[1.] Given N numbers , [N< =10^5] we need to count the total pairs of numbers that have a difference of K. [K>0]
Input Format:
1st line contains N & K (integers).
2nd line contains N numbers of the set. All the N numbers are assured to be distinct.
Output Format:
One integer saying the no of pairs of numbers that have a diff K.
Sample Input #00:
5 2
1 5 3 4 2
Sample Output #00:
3
Sample Input #01:
10 1
363374326 364147530 61825163 1073065718 1281246024 1399469912 428047635 491595254 879792181 1069262793
#include <iostream>
#include <algorithm>
using namespace std;
#define MIN(x, y) ((x) < (y)?(x):(y))
int findDiffK(int arr[], int n, int k){
int count = 0;
sort(arr, arr+n);
int l = 0;
int r = 0;
while(r<n){
if(arr[r] - arr[l] == k){
count++;
l++;
r++;
}
else if(arr[r]-arr[l] > k)
l++;
else
r++;
}
return count;
}
int main(int argc, char* argv[]){
int N = 0; int K =0;
cin >> N;
cin >> K;
int *arr = new int[N];
for(int i = 0; i<N; i++){
cin >> arr[i];
}
cout << findDiffK(arr, N, K);
delete arr;
arr = 0;
return 0;
}
Time Complexity: O(n log(n) )
[2.] For two strings A and B, we define similarity of the strings to be the length of the longest prefix common to both strings. For example, the similarity of strings "abc" and "abd" is 2. While the similarity of strings "aaa" and "aaab" is 3. Calculate the sum of similarities of a string with each of its suffixes.
Input format:
1st line : N (number of strings to follow)

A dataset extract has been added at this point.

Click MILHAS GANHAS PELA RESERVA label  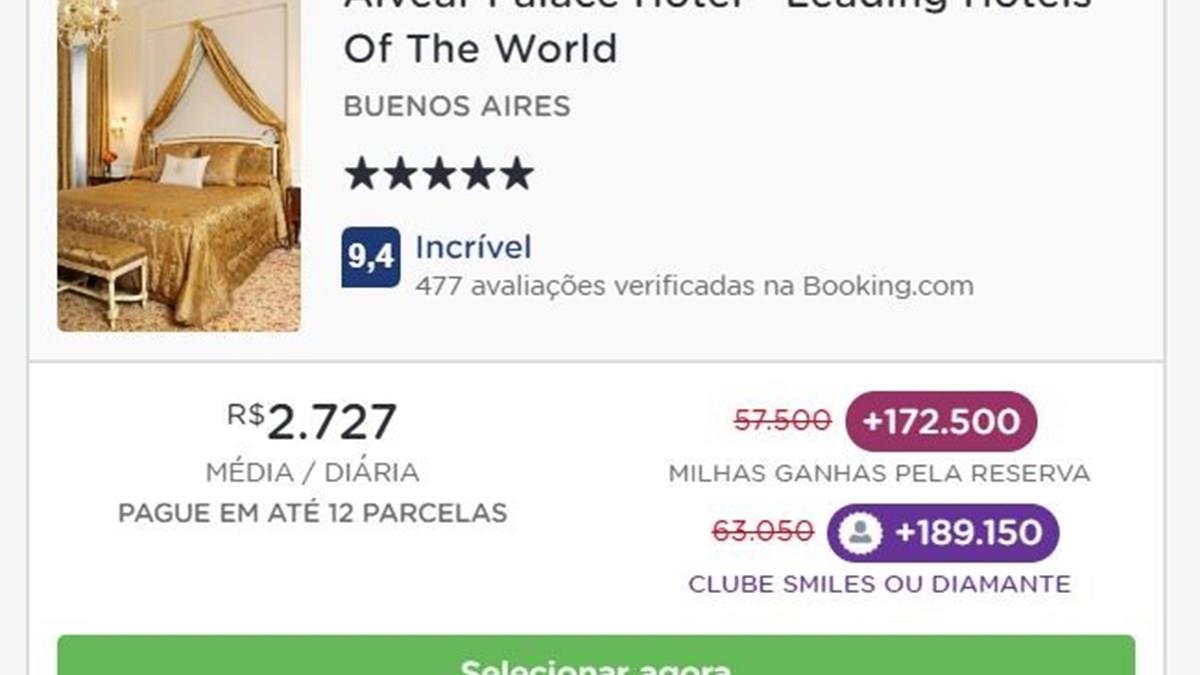pyautogui.click(x=879, y=473)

2nd to (N+1)th line : input strings
//C++ implementation:
//----------------------
#include <iostream>
#include <string.h>
using namespace std;
const int maxLen = 100000;
int similaritySum(const char*str){
int count = 0;
int len = strlen(str);
for(int i=0; i<len; i++){
char *suffix = (char*)str + i;
int suffixLen = len-i;
int similarity = 0;
for(int j=0; j<suffixLen; j++){
if(str[j] == suffix[j])
++similarity;
else break;
}
count += similarity;
}
return count;
}
int main(int argc, char* argv[]){
int N = 0;
cin >> N;
for(int i=0; i<N; i++){
char buff[maxLen] = {0};
cin >> buff;
cout << similaritySum(buff);
}
return 0;
}
[3.] Given an array arr[] of integers, find out the difference between any two elements such that larger element appears after the smaller in arr[].
Example:
if arr[] = {2, 3, 10, 6, 4, 8, 1}, then the returned value should be 8 (10-2).
//C++ implementation
#include <map>
#include <set>
#include <list>
#include <cmath>
#include <ctime>
#include <deque>
#include <queue>
#include <stack>
#include <bitset>
#include <cstdio>
#include <limits>
#include <vector>
#include <cstdlib>
#include <numeric>
#include <sstream>
#include <iostream>
#include <algorithm>
using namespace std;
int maxDifference(vector < int > a) {
if(a.size() <= 1)
return -1;
int maxDiff = a[1]-a[0];
int minSoFar = a[0];
for(vector<int>::iterator it = a.begin()+1; it != a.end(); it++){
if((*it - minSoFar) > maxDiff)
maxDiff = *it - minSoFar;
if(*it < minSoFar){
minSoFar = *it;
}
}
return maxDiff;
}
int main() {
int res;
int _a_size;
cin >> _a_size;
cin.ignore (std::numeric_limits<std::streamsize>::max(), '\n');
vector<int> _a;
int _a_item;
for(int _a_i=0; _a_i<_a_size; _a_i++) {
cin >> _a_item;
_a.push_back(_a_item);
}
res = maxDifference(_a);
cout << res;
return 0;
}
[4.] Super stack:
Design a stack that supports these 3 operations:
- push(): pushes an element to the top of the stack and prints the top element.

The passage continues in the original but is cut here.